De EBA ontwikkelt ontwerpen van technische reguleringsnormen tot vaststelling van:
- a)
de indeling in PF, OF en CF, in overeenstemming met de definities van hoofdstuk 2;
- b)
de invulling van de IPRE-categorie, door met name nader te bepalen welke ADC-blootstellingen en door onroerend goed gedekte blootstellingen als IPRE kunnen of mogen worden ingedeeld.
De EBA legt die ontwerpen van technische reguleringsnormen uiterlijk op 10 juli 2026 voor aan de Commissie.

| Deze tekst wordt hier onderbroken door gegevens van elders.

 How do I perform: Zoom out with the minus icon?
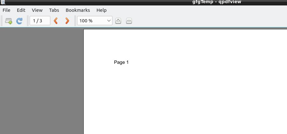(x=129, y=21)
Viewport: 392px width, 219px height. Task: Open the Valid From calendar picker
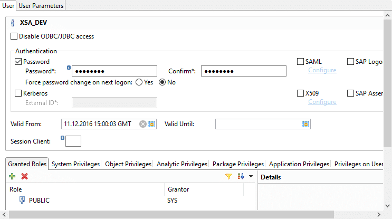pyautogui.click(x=151, y=124)
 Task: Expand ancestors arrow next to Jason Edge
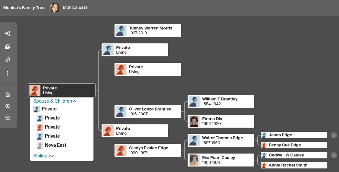click(x=334, y=135)
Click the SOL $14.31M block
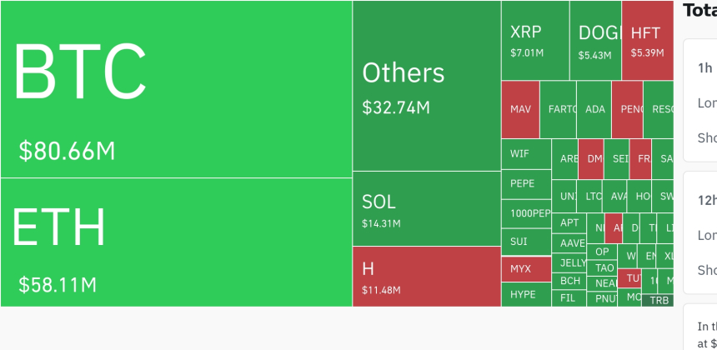717x350 pixels. point(426,208)
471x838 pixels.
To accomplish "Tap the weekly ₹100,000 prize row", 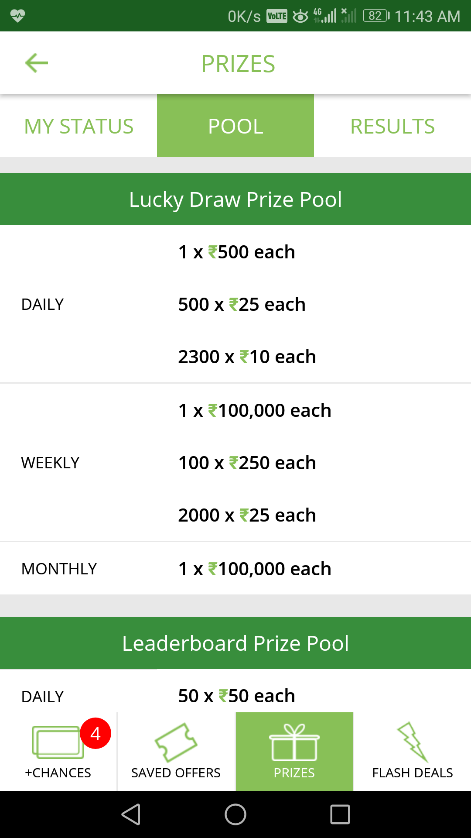I will tap(255, 411).
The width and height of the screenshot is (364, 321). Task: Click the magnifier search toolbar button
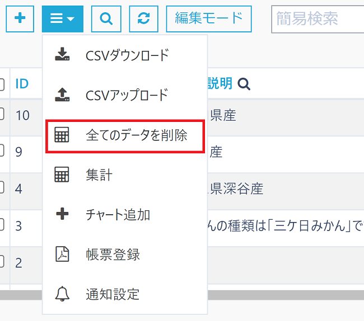tap(106, 18)
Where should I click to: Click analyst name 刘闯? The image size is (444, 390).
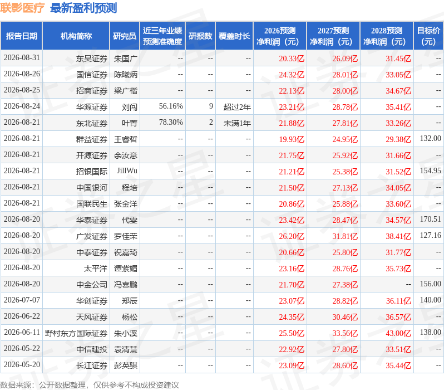coord(130,107)
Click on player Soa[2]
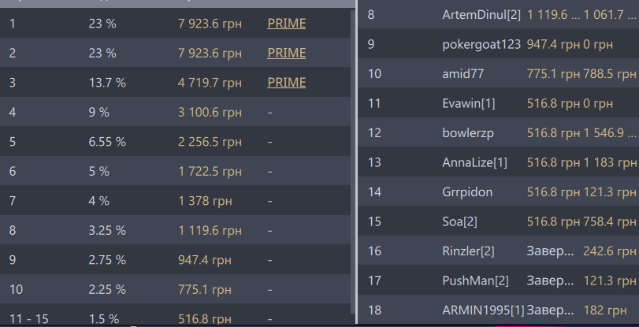This screenshot has width=639, height=327. (x=461, y=221)
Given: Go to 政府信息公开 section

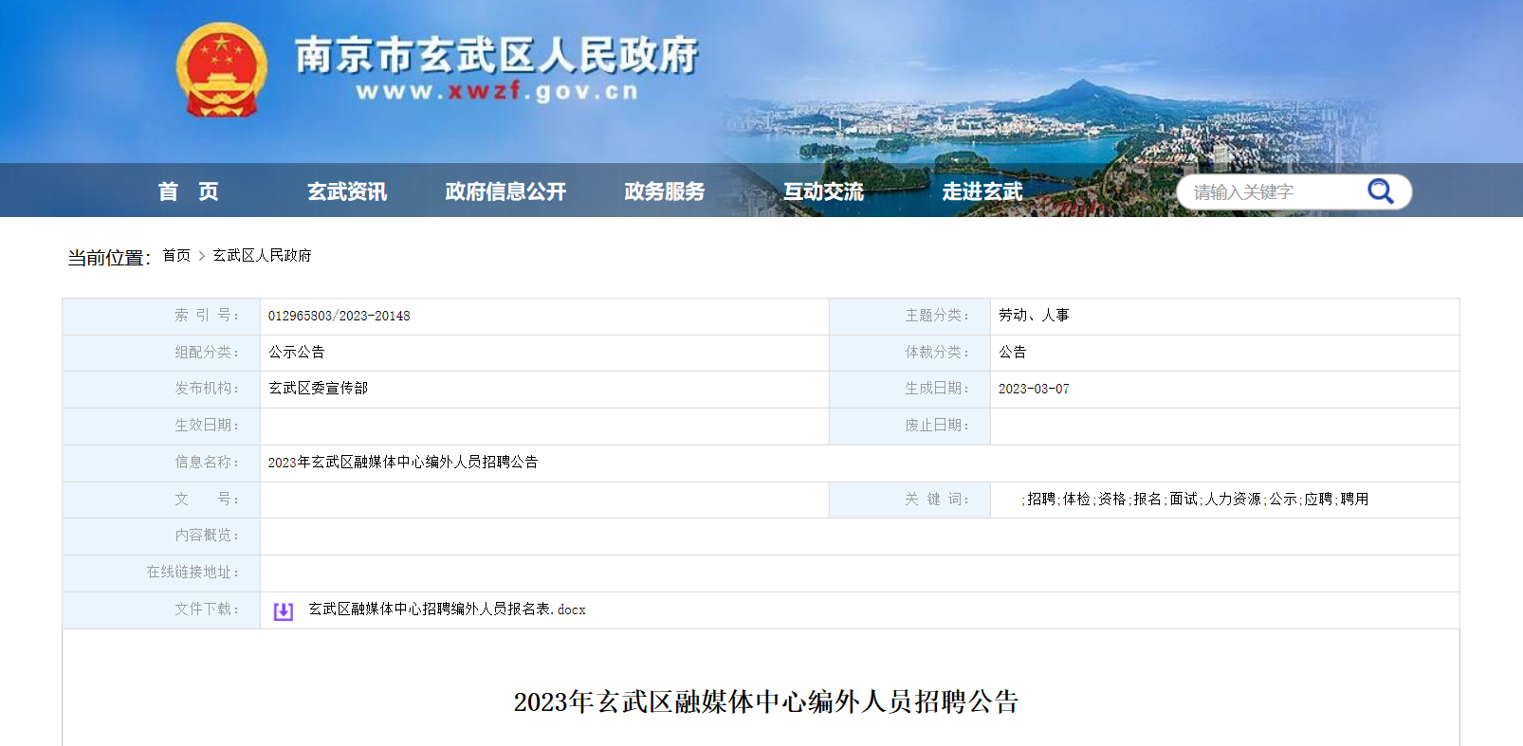Looking at the screenshot, I should [505, 191].
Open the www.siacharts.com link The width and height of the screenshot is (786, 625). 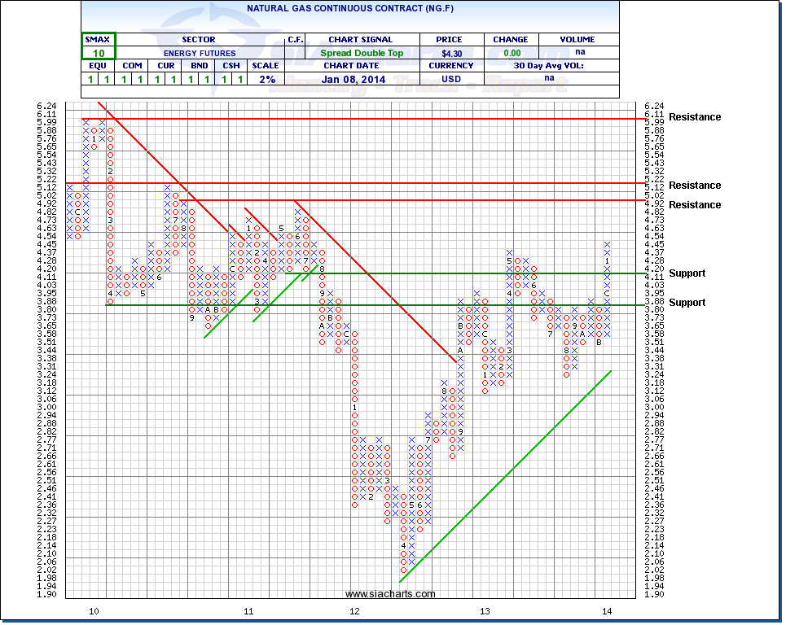pyautogui.click(x=390, y=594)
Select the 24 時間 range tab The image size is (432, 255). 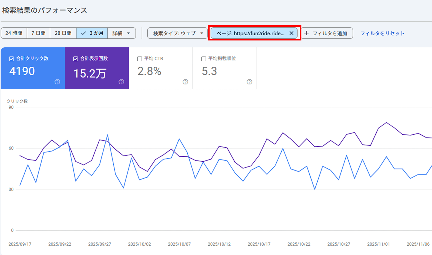click(14, 33)
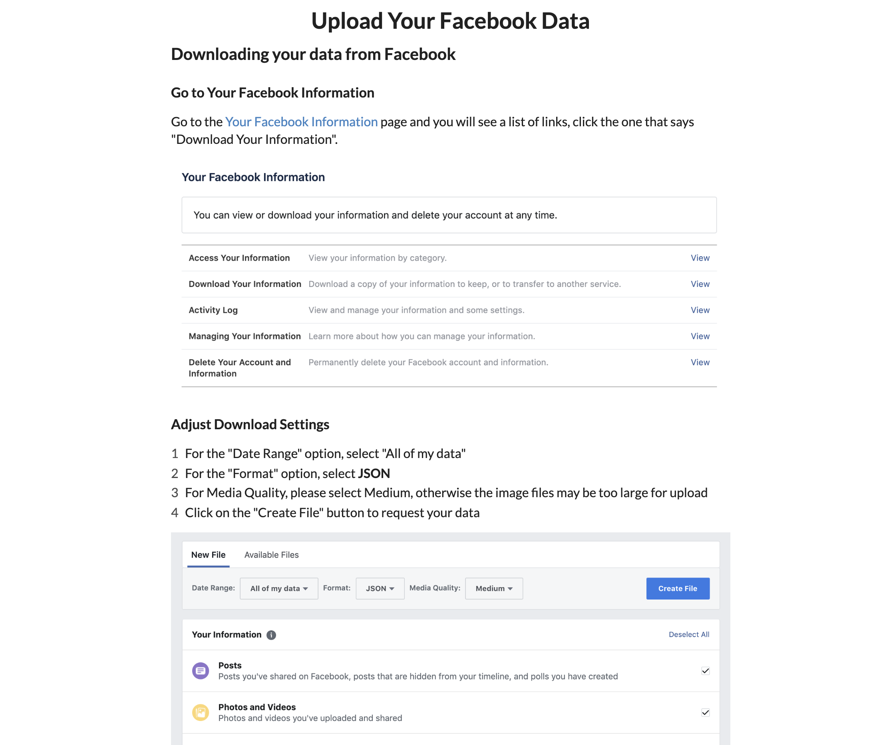The image size is (875, 745).
Task: Click the Your Information info icon
Action: (x=271, y=635)
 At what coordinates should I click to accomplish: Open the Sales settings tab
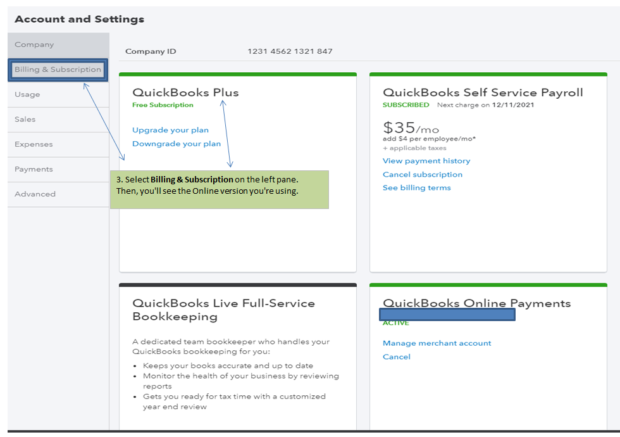coord(25,119)
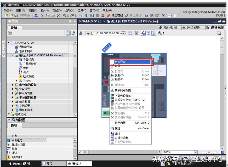This screenshot has height=167, width=228.
Task: Click the 添加新设备 icon in project tree
Action: pos(17,47)
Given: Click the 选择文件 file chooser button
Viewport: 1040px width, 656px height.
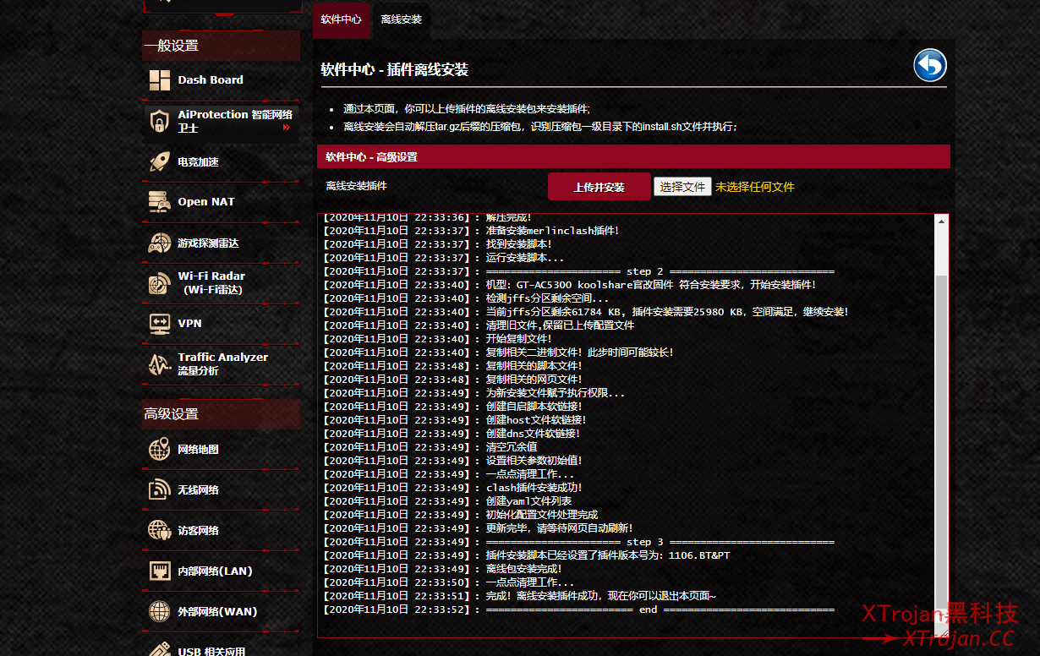Looking at the screenshot, I should [681, 187].
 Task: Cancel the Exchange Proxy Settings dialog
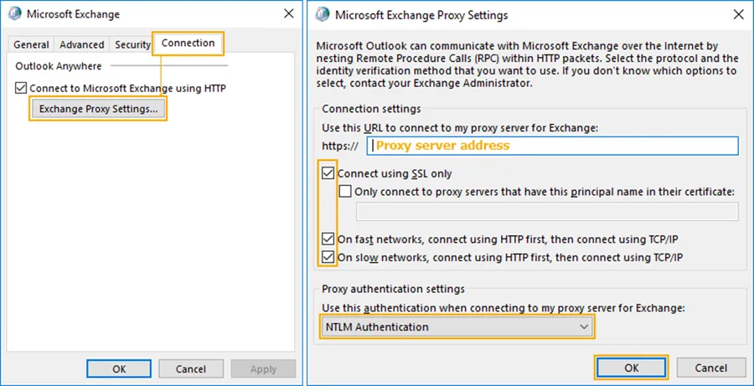click(x=710, y=368)
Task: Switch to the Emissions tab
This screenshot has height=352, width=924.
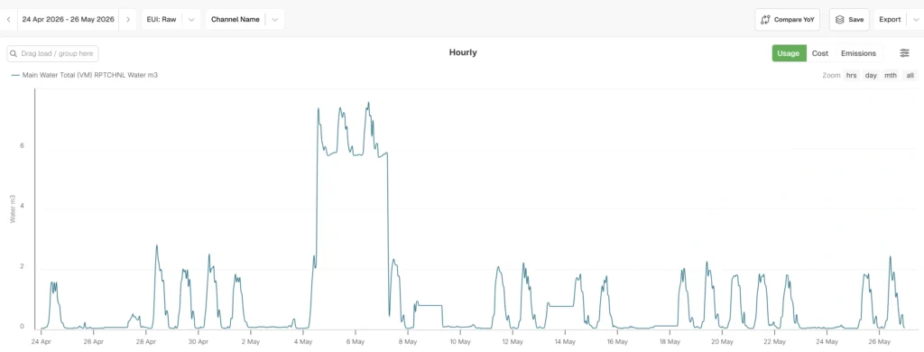Action: [x=858, y=53]
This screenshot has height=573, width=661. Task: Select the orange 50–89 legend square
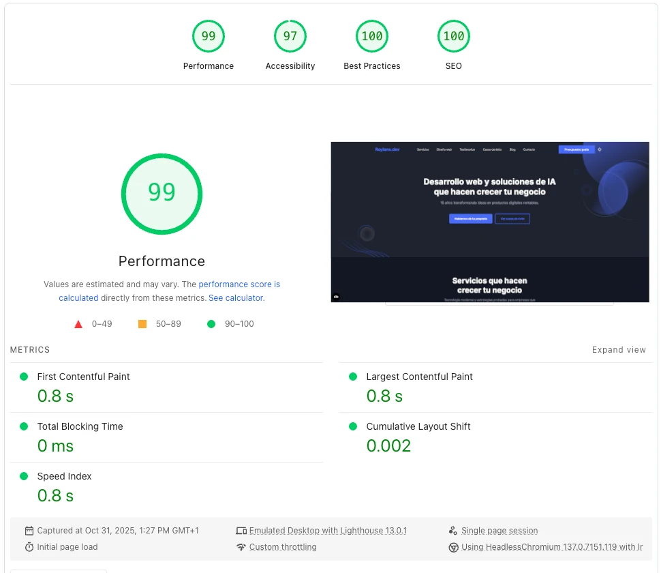142,324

Aan de Commissie wordt de bevoegdheid gedelegeerd om deze verordening aan te vullen door de in de eerste alinea van dit lid bedoelde technische reguleringsnormen vast te stellen overeenkomstig de artikelen 10 tot en met 14 van Verordening (EU) nr. 1093/2010.
12.
De EBA ontwikkelt ontwerpen van technische reguleringsnormen tot nadere bepaling van de voorwaarden en criteria voor de indeling van blootstellingen in de in lid 2 bedoelde categorieën en, indien nodig, tot nadere bepaling van die blootstellingscategorieën.
De EBA legt die ontwerpen van technische reguleringsnormen uiterlijk op 10 juli 2027 voor aan de Commissie.
Aan de Commissie wordt de bevoegdheid gedelegeerd om deze verordening aan te vullen door de in de eerste alinea van dit lid bedoelde technische reguleringsnormen vast te stellen overeenkomstig de artikelen 10 tot en met 14 van Verordening (EU) nr. 1093/2010.